Go through the lines below and copy any that hold the string "Task".

■ Records from a dataset:
------------------------------------------------

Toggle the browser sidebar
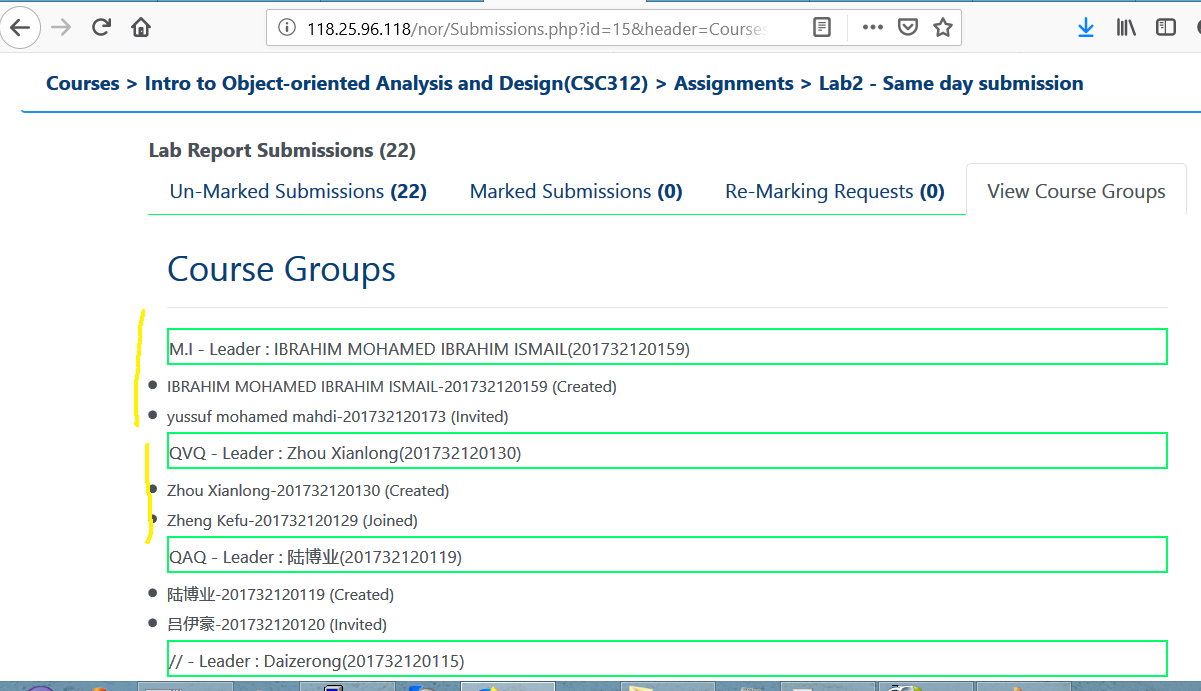Image resolution: width=1201 pixels, height=691 pixels. coord(1166,28)
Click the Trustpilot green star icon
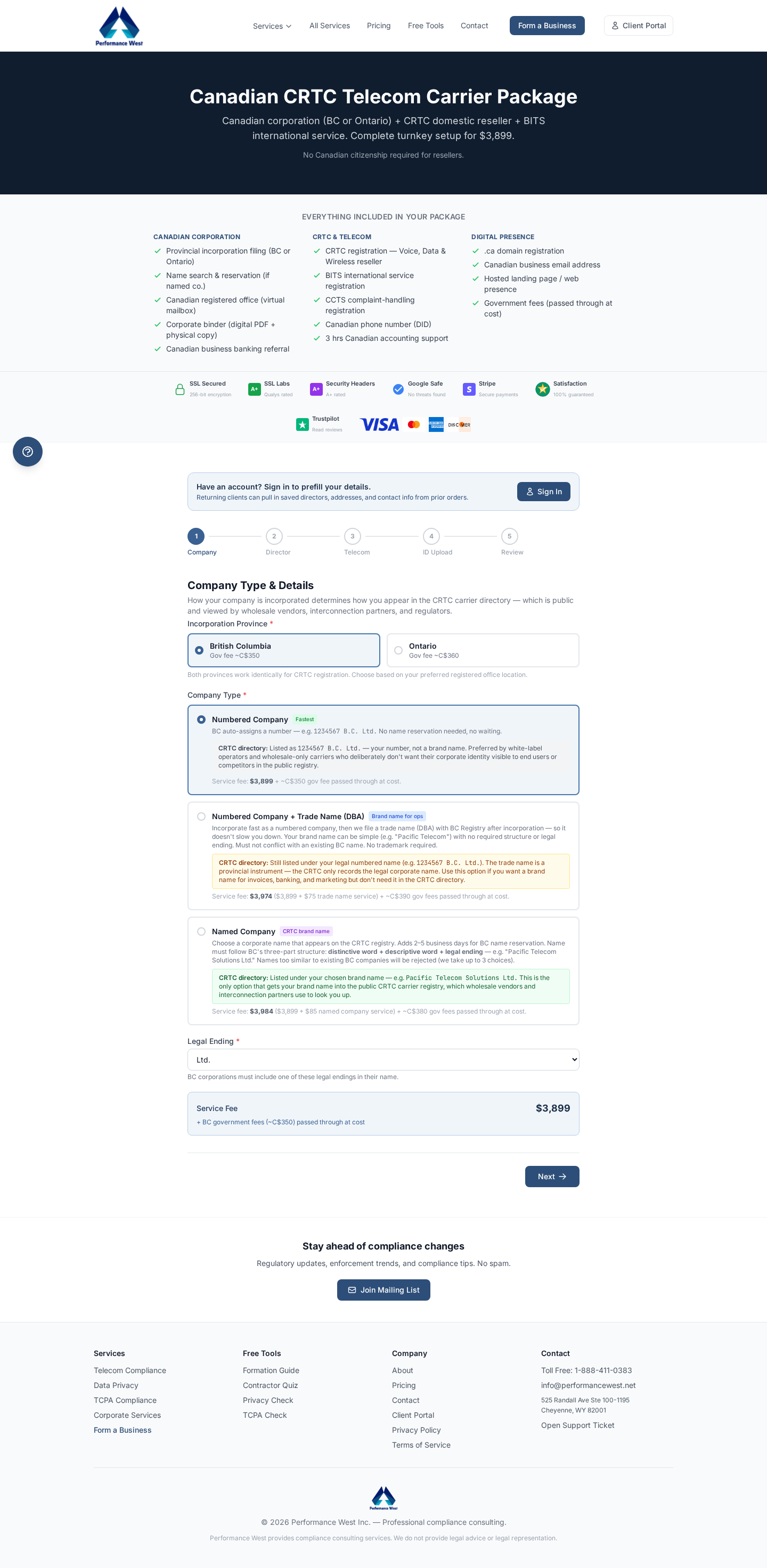The image size is (767, 1568). coord(302,424)
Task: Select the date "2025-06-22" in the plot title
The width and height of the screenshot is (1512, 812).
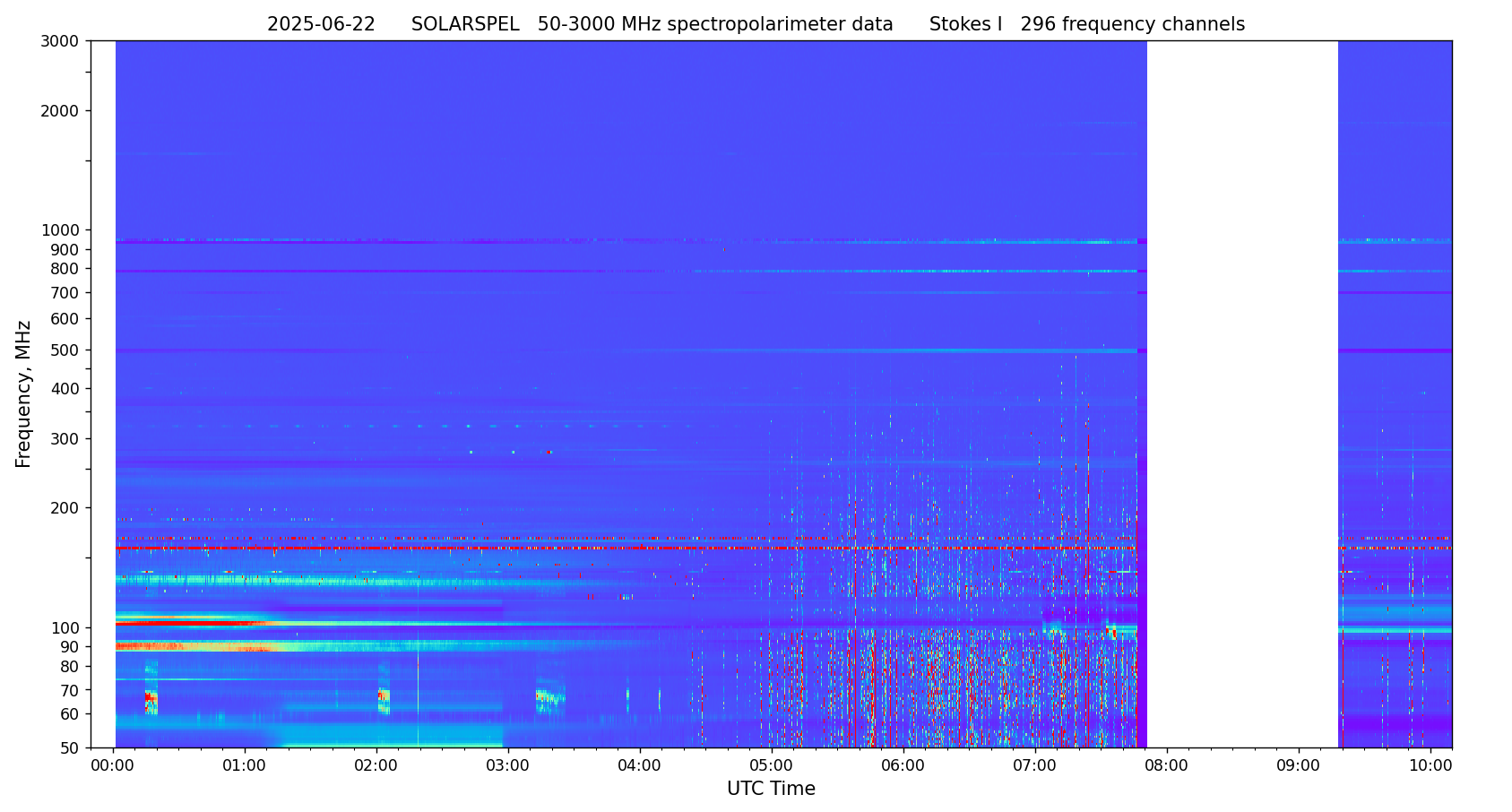Action: coord(321,25)
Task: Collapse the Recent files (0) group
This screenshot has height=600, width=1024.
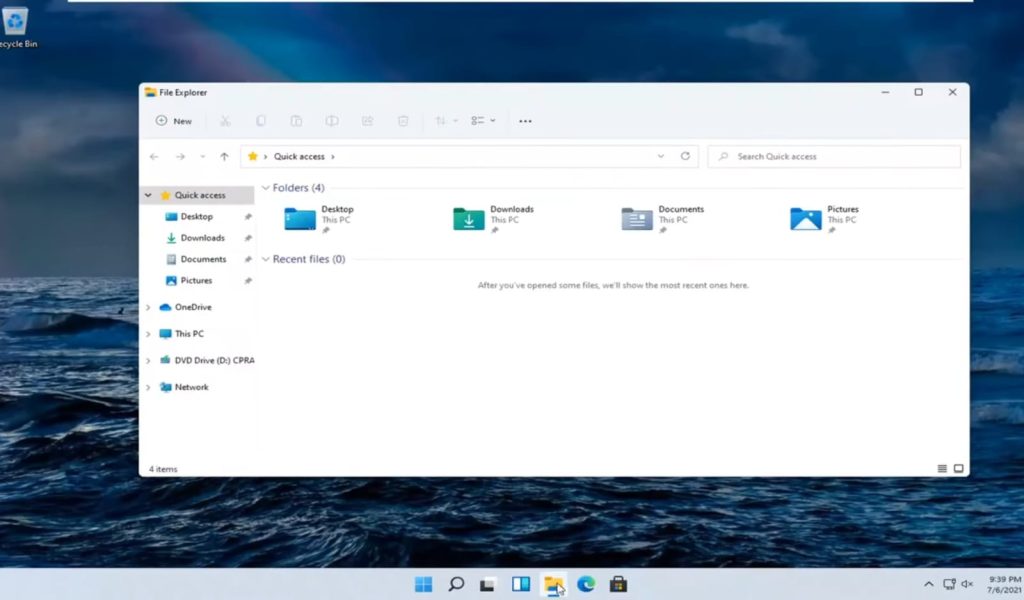Action: [265, 259]
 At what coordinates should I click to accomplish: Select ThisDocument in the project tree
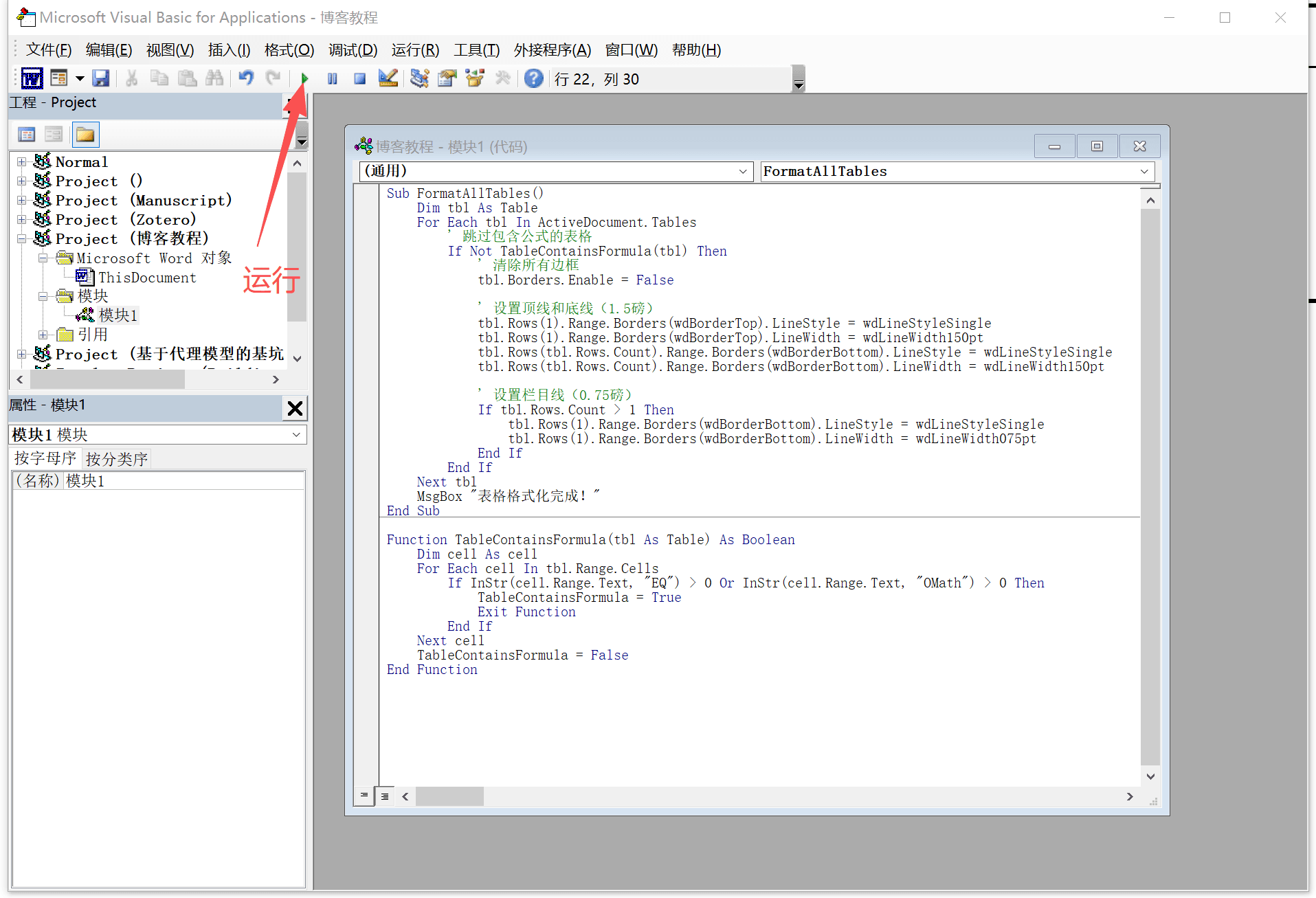(x=146, y=278)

------------------------------------------------

■ ANSWER SECTION:
Task: Select the date "2025-06-22" in the plot title
Task: Collapse the Recent files (0) group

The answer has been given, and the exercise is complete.